━━ Data for analysis
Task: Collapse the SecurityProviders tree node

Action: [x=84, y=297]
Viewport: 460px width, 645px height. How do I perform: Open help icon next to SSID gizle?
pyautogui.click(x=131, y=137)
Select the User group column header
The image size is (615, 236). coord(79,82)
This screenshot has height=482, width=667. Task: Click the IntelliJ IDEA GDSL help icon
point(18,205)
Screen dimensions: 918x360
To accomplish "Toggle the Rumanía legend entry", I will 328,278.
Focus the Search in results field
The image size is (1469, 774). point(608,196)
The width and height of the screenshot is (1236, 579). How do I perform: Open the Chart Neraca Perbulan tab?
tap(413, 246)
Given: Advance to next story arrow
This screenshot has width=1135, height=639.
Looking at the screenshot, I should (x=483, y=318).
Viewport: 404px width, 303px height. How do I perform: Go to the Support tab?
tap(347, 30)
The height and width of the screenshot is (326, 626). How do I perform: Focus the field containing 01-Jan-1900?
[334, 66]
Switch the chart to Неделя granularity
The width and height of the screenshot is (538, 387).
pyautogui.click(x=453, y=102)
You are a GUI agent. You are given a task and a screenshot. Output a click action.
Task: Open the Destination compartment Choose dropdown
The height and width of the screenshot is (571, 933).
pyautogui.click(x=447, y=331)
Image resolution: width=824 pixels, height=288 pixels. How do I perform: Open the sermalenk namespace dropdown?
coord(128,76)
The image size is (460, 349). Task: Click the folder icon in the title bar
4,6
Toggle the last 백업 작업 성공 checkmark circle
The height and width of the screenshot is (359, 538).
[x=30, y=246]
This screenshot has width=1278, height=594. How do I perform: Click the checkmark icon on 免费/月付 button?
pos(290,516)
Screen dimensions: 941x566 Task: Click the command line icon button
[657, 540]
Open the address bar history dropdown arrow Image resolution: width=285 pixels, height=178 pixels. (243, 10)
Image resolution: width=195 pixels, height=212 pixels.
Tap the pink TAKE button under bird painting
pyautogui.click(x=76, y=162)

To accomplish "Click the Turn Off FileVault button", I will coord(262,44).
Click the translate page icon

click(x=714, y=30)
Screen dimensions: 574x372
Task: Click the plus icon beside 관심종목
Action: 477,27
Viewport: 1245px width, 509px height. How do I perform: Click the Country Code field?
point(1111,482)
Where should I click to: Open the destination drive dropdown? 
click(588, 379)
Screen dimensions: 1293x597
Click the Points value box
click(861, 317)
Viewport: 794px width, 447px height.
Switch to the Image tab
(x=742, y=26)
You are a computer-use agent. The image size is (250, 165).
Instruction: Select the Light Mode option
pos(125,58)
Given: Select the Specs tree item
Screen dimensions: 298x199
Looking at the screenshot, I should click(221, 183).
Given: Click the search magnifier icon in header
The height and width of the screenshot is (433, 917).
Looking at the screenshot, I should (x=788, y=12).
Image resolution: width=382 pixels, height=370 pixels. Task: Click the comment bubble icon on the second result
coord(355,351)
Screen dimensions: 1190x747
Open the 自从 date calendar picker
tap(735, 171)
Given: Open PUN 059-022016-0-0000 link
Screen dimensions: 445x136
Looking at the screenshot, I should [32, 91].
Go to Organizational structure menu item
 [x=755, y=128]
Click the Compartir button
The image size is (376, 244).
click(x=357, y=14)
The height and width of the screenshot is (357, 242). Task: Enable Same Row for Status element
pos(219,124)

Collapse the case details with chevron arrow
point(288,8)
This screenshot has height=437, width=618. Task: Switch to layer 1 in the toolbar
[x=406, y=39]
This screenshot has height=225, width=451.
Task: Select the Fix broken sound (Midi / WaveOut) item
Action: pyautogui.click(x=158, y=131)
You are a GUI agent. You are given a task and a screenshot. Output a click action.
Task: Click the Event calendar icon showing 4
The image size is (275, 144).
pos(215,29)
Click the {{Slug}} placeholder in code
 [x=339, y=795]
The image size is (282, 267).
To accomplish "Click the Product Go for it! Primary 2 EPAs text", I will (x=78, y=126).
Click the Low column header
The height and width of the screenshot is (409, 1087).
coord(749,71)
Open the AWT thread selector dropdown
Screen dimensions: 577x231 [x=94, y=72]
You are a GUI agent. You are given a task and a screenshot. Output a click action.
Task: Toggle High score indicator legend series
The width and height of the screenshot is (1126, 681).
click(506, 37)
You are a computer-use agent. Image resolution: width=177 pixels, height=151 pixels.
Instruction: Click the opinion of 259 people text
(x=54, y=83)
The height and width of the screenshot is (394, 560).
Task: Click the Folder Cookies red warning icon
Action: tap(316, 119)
━━━━
▶ [What to do]
Retrieve all lines from the data that contain the string "Toggle".

▶ [Solution]
To accomplish "Toggle the Rumanía legend entry", I will 328,278.
Toggle the last 백업 작업 성공 checkmark circle
Task: Toggle High score indicator legend series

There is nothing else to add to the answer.